At the other end of the hero scale were a group of Australian expats in Shanghai under Japanese wartime occupation, who collaborated actively with the Japanese and broadcast to Australia urging a “separate peace” with Japan’s Greater East Asia Co-Prosperity Sphere. Other Australians died as victims of the Japanese or in resisting them. After the War, despite hundreds of witnesses to what the Australian collaborators had done and their own admissions, Australia’s solicitor-general (Gough Whitlam’s father, Fred) declined to prosecute, citing “lack of evidence” of treason. Australia also provided our share of Shanghai’s touts, black-marketeers, drug traders and party girls.

This book is anecdotal rather than analytical, drawing on hundreds of memoirs and other published histories. The published sources are supplemented with a few interviews with survivors (including Canberrans). But while sinologists might find few new facts in it, the overall picture offers a distinct perspective that would only have been written by an Australian.
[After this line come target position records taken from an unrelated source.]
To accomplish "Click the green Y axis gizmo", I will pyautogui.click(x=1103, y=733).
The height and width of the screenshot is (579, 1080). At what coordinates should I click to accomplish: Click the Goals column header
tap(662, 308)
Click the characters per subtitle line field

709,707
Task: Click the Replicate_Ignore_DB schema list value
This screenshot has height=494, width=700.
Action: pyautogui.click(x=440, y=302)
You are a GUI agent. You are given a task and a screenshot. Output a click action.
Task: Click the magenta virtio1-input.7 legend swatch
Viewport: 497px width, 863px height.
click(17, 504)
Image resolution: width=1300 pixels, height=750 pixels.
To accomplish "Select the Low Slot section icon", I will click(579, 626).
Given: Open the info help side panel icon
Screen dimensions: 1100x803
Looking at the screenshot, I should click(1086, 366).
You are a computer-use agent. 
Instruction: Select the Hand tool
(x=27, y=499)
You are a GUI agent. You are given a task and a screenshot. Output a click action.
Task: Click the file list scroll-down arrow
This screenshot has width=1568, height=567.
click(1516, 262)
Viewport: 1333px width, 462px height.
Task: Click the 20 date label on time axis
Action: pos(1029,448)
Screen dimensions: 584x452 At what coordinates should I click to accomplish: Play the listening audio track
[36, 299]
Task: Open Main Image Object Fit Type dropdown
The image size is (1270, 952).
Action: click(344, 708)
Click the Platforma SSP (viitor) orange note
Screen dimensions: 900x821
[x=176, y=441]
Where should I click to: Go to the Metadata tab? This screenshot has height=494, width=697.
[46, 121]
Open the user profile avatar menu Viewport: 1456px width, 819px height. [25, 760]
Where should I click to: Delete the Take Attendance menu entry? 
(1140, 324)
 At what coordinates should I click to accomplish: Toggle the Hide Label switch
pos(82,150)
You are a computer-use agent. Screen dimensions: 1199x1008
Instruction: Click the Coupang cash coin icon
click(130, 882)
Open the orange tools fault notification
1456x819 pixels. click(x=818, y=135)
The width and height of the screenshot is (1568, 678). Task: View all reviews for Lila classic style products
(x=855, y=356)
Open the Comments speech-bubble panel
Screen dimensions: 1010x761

One is reminded that Australian governments over this period generally clung to the skirts of Empire, and were ignored or reprimanded when they didn’t. Britain consistently acquiesced to Japanese expansionism in China and elsewhere in our region, reluctant even to protest against abuse of its own citizens by Japanese troops in China. By the time Pearl Harbor forced a change, it was too late.

It is also salutary to revisit the venomous racism that prevailed in popular Australian attitudes of previous generations, particularly around the time of Federation. Several Australians were among perpetrators of extreme vilification of the Chinese race in newspapers published in the colonial treaty ports of Shanghai and Hong Kong. Even many who professed to love China could be extraordinarily patronizing, though there were also the minority, generally with deeper knowledge, who had no such prejudice.

On the other side of the race line, there were many Australian-Chinese who took aspects of their Australian experience home to try to build a modern China. The biggest Shanghai (and later Hong Kong) department stores, Sincere and Wing On, were founded by Australian-Chinese on Australian models, as were numerous progressive newspapers, trading houses and fledgling democratic movements. These significant Australian links are ignored by American or European writers of Chinese histories, so we can thank Peter Thomson for his monumental work of journalistic research.

To the non-specialist with an interest in modern China, or for the jaded specialist interested in a fresh overview, I commend this as a good read.

Richard Thwaites reported from China for five non-revolutionary years, 1978-83.